読者側には「続きが読めない」というフラストレーションが蓄積していて、「もう完結を諦めたほうが楽」という声も確かに存在します。これを「ファンじゃない」と切り捨てるのは簡単ですが、長年待っている人ほど、この種の疲労が出てくるのも無理はない。
論点2 他の漫画家も体調と闘いながら描いている
もう一つ、批判側からよく出るのが「他の漫画家だって体調を抱えながら描いている」という指摘です。腰痛・眼精疲労・腱鞘炎・メンタル不調——漫画家という職業は、ほぼ全員が何らかの慢性疾患を抱えながら締切に向き合っている、という現実があります。
「冨樫先生だけ特別扱いなのでは」という声は、職業倫理の観点から出てくるもので、一概に否定できない重さがあります。ただし、この論点は次の章で書くように、反論の余地も大きい。
「待つ」と決めている側の論理
反論1 症状の重度が一般論と比較できない
「他の漫画家も体調と闘っている」論に対する最も強い反論は、冨樫先生の腰痛が「椅子に座れない」「トイレで激痛」というレベルに達しているという事実です。これは「頑張れば座って描ける」状態を遥かに超えている。

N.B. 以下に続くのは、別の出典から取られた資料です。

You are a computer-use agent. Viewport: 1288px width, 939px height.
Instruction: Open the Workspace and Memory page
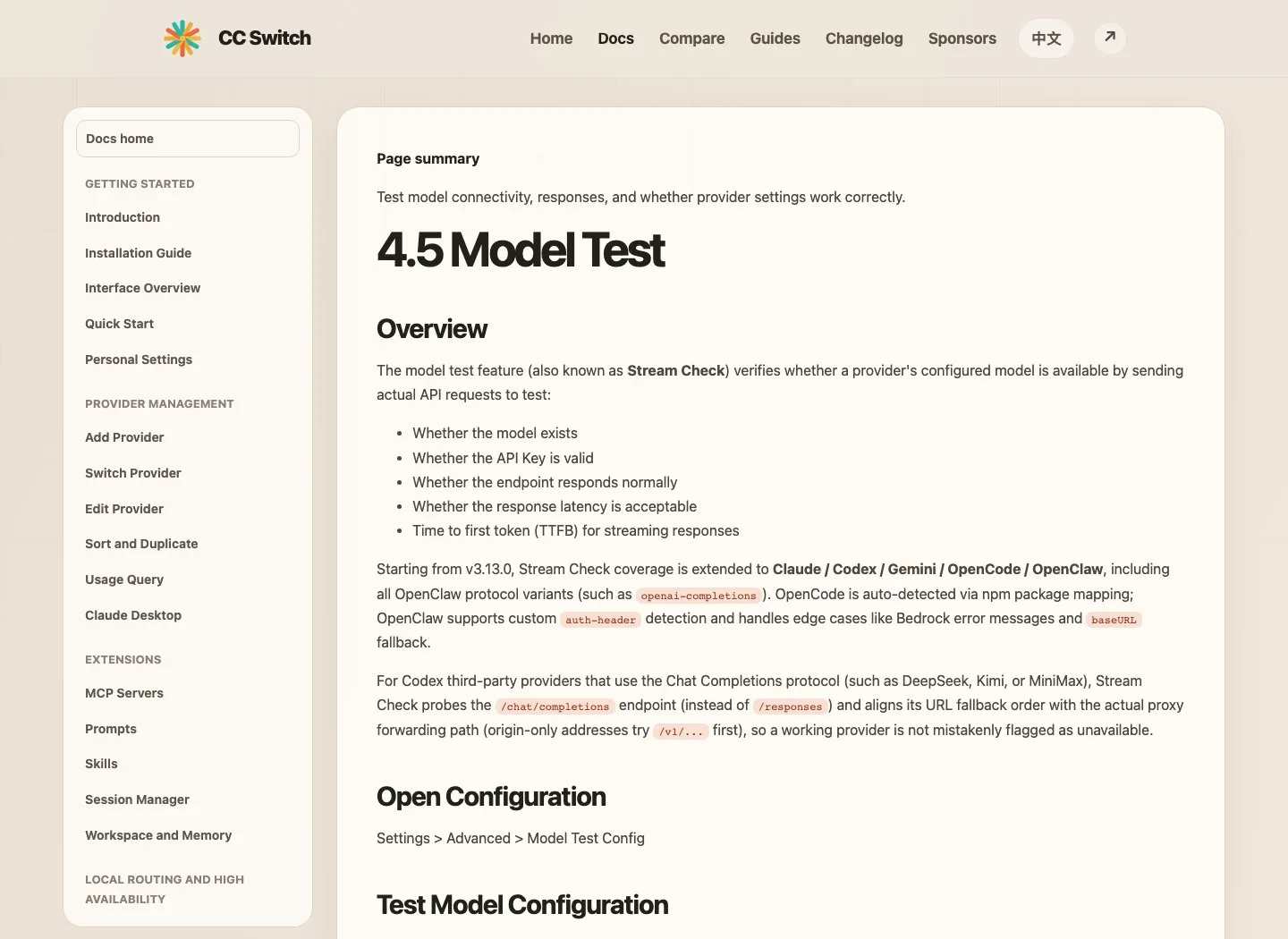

多くの漫画家が乗り越えている体調不良と、冨樫先生の症状を同じ天秤に乗せるのは、医療的に雑な議論です。本人が「寝ながら描いている」と公開している以上、それを「甘え」と断じるのは、少なくともフェアな評価ではない。
反論2 不定期連載という形式は集英社が認めている
もう一つの反論は、そもそも現在の体制が集英社編集部の公式判断だということです。2022年の段階で「週刊連載ではなく不定期連載」と方針転換が発表されていて、この判断は冨樫先生個人の逸脱ではなく、出版社を含めた合意です。
つまり、「連載契約の前提から逸脱している」という批判は、集英社がすでに契約形態を変更している以上、批判の前提そのものが古い。読者が「週刊連載だと思って待っている」こと自体が、実は現状認識のアップデート不足なのかもしれません。
反論3 「作品の価値」は執筆ペースでは測れない
最後に、作家の評価軸そのものの話です。『HUNTER×HUNTER』は連載開始から長い年月が経っていますが、その間ずっと「続きを読みたい」と思われ続けている。作品の価値は総合的に見るべきで、執筆ペースだけを切り出して評価するのは、作家論として偏っています。
遅筆だった作家が、結果的に傑作を残すケースは文学史にも漫画史にも数多くあります。『HUNTER×HUNTER』が完結したとき、私たちがどう評価するか——それは執筆ペースの話ではなく、物語全体の話になるはずです。
モヤる気持ちの正体
ここまで整理してきて、改めて感じるのは、ファンの「モヤる感情」の正体は、実は批判でも擁護でもない、もっと繊細な何かだということです。
「待ってる自分の時間は、いつか報われるのか?」——これがたぶん、一番素直な感情です。続きを読みたい、でも、自分が年を取っていく。20代で読み始めた人は、すでに30代後半や40代になっている。続きを待つ時間は、自分の人生の時間でもある。この「待たされている時間の重さ」を、批判でも擁護でもない場所で言葉にしないと、どっちの陣営にも属せないファンが宙ぶらりんになってしまう。
冨樫先生を責めたいわけじゃない。集英社を責めたいわけでもない。ただ、「自分の人生の時間が、作品と並走している」という、奇妙で切実な感覚を、誰かに認めてほしい——その気持ちこそが、このテーマの核心だと思います。
結論 「待つ」と「急かす」のあいだで
まとめに入ります。
- 冨樫先生の休載は、身体的な理由に基づいている。本人の発信から見ても、怠慢ではない
- 集英社はすでに不定期連載の形式を公認している。週刊連載の前提で批判する時期は過ぎた
- それでも「待つ時間の重さ」は、ファンにとって現実の感情として存在する
- この感情を、批判にも擁護にも押し込めず、ただ「そういう気持ちもある」と認める言葉が必要
『HUNTER×HUNTER』が完結する日が来るのか、来ないのか。今は誰にも分かりません。ただ、その日まで私たちが「待つ」という行為自体を、もう少し健やかに続けられるといい。急かさず、でも自分の時間の重さも否定せず、作品と一緒に年を取っていく——そういう付き合い方が、今の『HUNTER×HUNTER』には合っているんじゃないかと、個人的には思っています。
次の掲載が発表される日を、私もまた、気長に待ちます。